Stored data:
╭──

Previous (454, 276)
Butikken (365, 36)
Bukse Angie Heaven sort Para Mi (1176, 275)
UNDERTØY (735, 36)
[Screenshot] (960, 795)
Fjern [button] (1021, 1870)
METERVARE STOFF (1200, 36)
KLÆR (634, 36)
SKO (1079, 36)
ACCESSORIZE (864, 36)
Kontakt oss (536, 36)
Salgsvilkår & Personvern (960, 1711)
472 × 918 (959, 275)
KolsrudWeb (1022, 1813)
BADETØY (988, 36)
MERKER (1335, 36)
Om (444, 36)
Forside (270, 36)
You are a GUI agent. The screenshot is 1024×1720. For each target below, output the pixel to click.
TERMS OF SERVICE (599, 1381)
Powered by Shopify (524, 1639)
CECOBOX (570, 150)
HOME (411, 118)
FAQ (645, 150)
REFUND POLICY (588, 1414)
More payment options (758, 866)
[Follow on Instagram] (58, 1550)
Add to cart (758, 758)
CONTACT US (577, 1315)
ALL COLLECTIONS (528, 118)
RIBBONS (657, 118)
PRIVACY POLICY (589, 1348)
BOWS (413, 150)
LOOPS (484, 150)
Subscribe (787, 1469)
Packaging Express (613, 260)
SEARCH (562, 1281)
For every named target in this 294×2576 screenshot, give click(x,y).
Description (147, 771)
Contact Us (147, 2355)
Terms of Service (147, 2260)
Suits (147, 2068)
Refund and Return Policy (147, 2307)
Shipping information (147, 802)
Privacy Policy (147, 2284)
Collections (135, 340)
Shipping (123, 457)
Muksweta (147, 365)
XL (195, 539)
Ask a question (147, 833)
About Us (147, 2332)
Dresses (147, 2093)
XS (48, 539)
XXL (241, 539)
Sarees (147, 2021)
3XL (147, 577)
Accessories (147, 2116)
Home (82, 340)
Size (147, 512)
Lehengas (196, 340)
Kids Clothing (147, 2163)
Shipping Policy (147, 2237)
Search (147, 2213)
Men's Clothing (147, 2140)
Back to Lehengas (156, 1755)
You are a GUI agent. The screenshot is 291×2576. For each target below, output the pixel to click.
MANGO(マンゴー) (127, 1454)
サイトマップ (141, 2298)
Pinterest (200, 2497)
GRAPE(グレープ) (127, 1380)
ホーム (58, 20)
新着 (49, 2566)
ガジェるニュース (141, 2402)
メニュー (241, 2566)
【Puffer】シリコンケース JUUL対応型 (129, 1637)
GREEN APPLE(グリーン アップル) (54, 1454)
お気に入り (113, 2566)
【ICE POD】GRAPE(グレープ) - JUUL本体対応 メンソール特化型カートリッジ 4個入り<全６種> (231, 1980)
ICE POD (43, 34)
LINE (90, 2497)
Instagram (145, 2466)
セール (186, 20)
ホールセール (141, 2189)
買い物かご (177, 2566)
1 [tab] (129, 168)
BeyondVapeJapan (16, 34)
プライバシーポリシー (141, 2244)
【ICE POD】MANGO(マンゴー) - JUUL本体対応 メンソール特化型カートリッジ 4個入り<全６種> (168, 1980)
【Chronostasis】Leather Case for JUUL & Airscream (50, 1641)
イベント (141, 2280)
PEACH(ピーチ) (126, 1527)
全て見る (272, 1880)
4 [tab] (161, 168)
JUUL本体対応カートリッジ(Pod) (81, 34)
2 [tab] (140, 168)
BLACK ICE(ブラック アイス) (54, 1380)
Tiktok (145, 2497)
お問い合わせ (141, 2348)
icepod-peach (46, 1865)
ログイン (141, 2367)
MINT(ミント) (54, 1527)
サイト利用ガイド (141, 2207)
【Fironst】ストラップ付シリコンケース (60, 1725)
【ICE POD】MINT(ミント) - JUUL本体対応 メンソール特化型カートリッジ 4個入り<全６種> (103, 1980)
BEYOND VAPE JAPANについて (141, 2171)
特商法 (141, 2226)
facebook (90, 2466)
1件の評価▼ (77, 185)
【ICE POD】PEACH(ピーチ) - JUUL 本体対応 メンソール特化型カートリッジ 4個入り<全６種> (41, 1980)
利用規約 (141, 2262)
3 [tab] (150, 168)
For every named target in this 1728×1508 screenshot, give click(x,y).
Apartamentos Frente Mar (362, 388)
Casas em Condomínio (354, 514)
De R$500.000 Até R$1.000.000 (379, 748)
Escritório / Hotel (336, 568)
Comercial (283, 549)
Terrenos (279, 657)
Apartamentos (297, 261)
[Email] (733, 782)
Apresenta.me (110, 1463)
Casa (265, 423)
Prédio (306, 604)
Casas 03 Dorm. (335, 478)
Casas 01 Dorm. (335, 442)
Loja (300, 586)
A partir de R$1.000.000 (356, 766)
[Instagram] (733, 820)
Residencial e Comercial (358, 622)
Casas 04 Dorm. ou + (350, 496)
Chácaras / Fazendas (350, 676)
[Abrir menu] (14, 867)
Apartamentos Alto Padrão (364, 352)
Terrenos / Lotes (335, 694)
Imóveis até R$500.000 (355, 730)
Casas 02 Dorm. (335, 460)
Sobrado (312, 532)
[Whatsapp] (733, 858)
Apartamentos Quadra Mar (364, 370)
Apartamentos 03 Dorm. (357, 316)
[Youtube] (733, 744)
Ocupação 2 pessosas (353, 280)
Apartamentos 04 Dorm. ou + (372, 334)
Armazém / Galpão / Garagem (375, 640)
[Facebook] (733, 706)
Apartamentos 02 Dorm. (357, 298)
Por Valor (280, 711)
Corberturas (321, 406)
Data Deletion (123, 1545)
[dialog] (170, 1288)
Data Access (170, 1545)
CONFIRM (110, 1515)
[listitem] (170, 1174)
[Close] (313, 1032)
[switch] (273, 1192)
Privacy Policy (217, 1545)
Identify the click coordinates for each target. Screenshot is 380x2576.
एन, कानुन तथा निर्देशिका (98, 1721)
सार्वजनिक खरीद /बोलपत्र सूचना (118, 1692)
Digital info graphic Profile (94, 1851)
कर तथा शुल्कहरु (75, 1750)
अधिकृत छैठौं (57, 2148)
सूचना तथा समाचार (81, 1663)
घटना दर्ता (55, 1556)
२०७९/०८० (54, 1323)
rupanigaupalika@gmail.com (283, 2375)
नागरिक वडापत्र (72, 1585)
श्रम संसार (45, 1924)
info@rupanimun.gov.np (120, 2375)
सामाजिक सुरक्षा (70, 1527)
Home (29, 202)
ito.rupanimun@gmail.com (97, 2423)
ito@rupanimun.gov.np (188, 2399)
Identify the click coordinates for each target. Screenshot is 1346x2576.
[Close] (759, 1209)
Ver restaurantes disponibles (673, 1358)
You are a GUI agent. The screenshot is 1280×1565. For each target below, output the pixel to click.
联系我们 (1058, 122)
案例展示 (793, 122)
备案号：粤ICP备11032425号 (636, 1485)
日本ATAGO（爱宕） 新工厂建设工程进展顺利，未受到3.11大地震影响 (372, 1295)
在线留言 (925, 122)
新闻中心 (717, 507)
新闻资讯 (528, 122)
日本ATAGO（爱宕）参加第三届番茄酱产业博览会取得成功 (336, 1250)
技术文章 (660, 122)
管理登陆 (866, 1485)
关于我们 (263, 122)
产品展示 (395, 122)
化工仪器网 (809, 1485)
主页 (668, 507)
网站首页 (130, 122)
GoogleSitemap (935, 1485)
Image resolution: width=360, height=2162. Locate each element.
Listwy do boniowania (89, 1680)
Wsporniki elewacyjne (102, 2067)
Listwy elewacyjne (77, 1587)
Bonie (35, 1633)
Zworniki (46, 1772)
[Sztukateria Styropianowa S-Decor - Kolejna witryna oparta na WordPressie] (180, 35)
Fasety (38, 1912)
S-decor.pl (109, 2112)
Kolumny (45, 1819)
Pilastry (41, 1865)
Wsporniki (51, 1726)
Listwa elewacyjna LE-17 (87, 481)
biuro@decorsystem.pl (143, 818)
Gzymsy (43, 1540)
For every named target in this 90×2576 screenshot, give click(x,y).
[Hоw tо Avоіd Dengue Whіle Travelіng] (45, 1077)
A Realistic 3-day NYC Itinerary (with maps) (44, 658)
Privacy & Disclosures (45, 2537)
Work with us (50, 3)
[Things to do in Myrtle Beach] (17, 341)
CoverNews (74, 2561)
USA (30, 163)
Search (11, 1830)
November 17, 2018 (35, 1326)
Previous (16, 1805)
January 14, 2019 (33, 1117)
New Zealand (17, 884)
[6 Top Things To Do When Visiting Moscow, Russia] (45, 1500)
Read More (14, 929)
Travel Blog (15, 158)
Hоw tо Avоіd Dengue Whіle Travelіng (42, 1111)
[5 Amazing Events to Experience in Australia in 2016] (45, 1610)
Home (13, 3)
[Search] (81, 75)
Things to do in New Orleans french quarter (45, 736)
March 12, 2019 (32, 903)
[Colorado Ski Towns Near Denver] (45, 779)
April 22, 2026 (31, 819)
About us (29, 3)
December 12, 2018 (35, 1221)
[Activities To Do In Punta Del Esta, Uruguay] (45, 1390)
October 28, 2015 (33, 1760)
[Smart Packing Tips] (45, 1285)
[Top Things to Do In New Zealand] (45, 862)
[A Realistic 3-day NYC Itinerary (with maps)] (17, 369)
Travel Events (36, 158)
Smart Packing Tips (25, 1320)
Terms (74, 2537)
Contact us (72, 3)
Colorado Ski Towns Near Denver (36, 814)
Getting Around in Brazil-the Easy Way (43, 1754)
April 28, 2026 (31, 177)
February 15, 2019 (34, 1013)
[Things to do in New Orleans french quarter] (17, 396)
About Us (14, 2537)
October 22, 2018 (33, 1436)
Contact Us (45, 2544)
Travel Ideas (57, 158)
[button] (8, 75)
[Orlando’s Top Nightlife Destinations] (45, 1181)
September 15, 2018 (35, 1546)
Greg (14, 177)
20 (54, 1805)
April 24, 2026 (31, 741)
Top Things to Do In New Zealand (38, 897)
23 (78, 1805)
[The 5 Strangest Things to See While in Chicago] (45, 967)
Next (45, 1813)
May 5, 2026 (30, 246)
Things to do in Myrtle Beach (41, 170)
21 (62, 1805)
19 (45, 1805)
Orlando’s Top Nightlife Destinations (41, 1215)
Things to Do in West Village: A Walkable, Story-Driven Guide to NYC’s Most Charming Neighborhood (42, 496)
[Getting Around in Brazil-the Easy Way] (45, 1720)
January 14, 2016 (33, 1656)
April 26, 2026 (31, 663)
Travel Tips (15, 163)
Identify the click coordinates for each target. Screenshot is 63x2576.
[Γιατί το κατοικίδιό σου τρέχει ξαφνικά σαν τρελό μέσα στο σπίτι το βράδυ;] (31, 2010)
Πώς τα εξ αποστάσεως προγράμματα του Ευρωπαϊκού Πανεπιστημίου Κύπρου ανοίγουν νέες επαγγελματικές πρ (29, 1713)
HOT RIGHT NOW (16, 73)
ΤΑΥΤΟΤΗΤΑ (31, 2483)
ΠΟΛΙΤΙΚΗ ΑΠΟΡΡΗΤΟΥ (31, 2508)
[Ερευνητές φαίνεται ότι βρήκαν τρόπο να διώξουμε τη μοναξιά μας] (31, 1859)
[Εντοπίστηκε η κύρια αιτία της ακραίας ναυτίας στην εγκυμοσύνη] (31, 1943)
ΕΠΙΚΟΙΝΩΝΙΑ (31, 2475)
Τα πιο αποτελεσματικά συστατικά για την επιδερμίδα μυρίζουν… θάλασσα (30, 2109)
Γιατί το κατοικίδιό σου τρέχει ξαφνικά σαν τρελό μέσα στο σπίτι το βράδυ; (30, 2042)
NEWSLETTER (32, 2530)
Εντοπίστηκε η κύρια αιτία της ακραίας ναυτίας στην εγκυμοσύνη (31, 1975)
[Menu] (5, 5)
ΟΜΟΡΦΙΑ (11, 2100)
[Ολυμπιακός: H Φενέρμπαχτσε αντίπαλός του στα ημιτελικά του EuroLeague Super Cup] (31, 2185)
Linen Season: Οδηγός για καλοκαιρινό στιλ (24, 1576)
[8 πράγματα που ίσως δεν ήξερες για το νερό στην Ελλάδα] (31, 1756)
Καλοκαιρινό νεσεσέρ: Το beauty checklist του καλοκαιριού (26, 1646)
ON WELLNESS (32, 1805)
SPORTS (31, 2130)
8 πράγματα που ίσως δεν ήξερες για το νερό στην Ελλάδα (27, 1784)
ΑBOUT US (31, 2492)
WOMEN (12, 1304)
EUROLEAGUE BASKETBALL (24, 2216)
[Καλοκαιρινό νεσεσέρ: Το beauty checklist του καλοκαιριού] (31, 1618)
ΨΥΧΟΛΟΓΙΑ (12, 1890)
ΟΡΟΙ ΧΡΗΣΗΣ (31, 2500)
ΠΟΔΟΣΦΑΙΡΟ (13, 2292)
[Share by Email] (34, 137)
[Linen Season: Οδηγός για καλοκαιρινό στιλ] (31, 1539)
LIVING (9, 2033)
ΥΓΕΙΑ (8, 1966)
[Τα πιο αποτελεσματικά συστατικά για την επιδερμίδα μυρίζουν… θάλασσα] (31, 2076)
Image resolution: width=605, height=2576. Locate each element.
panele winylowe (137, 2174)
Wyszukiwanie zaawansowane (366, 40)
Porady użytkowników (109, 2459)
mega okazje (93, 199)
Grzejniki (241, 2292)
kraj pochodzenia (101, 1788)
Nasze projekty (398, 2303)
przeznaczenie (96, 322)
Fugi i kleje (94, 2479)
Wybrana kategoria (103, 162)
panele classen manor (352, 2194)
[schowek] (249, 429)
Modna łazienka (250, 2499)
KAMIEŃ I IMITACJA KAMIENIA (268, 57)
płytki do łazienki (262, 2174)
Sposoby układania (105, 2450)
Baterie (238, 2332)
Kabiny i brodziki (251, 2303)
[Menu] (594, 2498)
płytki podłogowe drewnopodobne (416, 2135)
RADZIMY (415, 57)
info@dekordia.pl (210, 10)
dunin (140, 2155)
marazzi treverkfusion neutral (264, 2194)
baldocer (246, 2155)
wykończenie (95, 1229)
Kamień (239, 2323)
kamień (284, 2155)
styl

╰──

Exercise -
Your task is to reproduce the entries exactly, starting at the first line and ending with the line containing "Om (444, 36)".

Response box -
Previous (454, 276)
Butikken (365, 36)
Bukse Angie Heaven sort Para Mi (1176, 275)
UNDERTØY (735, 36)
[Screenshot] (960, 795)
Fjern [button] (1021, 1870)
METERVARE STOFF (1200, 36)
KLÆR (634, 36)
SKO (1079, 36)
ACCESSORIZE (864, 36)
Kontakt oss (536, 36)
Salgsvilkår & Personvern (960, 1711)
472 × 918 (959, 275)
KolsrudWeb (1022, 1813)
BADETØY (988, 36)
MERKER (1335, 36)
Om (444, 36)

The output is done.